* Begin Records *

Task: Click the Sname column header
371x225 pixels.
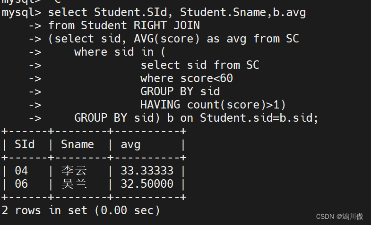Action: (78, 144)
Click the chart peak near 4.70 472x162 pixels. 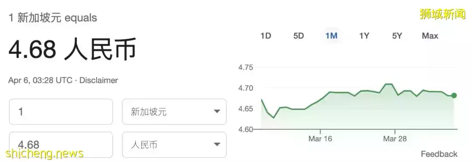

* End Records *
* Begin Records *

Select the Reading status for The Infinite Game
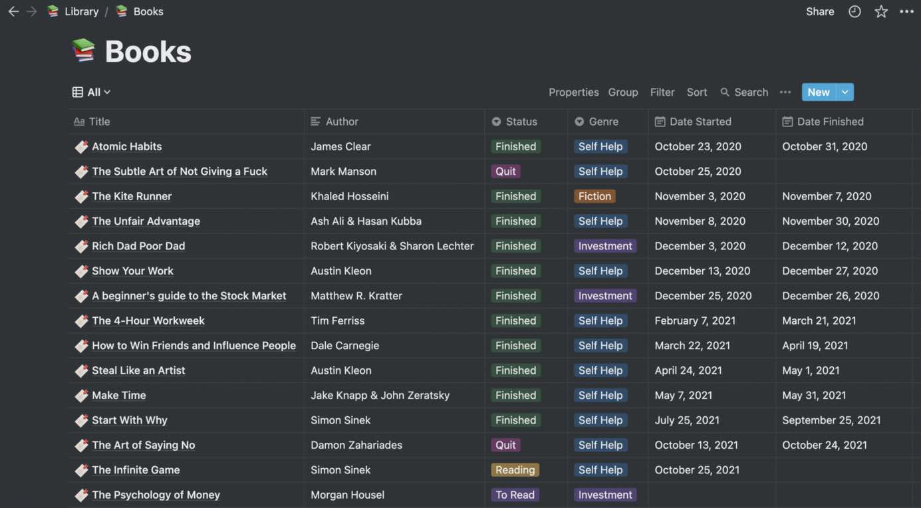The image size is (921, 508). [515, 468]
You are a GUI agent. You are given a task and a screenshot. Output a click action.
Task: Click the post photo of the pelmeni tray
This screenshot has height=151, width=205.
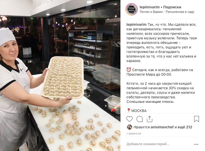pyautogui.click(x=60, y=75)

* End Records *
* Begin Records *

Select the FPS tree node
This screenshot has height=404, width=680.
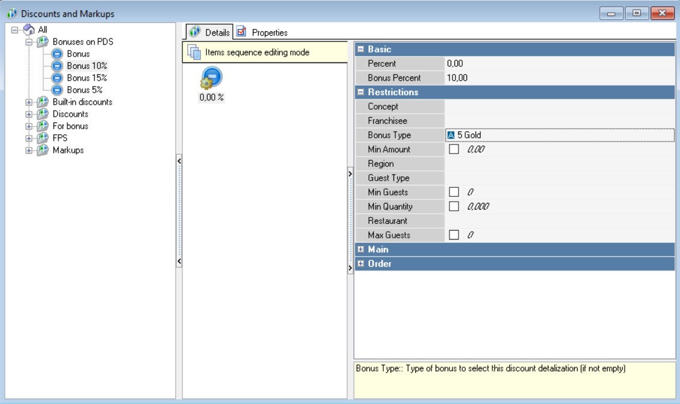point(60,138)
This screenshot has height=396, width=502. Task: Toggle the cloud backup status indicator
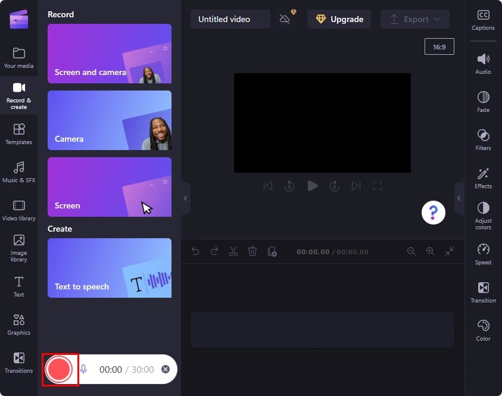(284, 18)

* End Records *

## Problem to work on
In the data, begin at the line that has "Task: Click the Sname column header" and stop after the line that has "Click the chart". Reproduce those lines with "column header" changed to "column heading" and everything else left as is, omitting the pictures.

## Final answer
Task: Click the Sname column heading
371x225 pixels.
Action: (78, 144)
Click the chart peak near 4.70 472x162 pixels. 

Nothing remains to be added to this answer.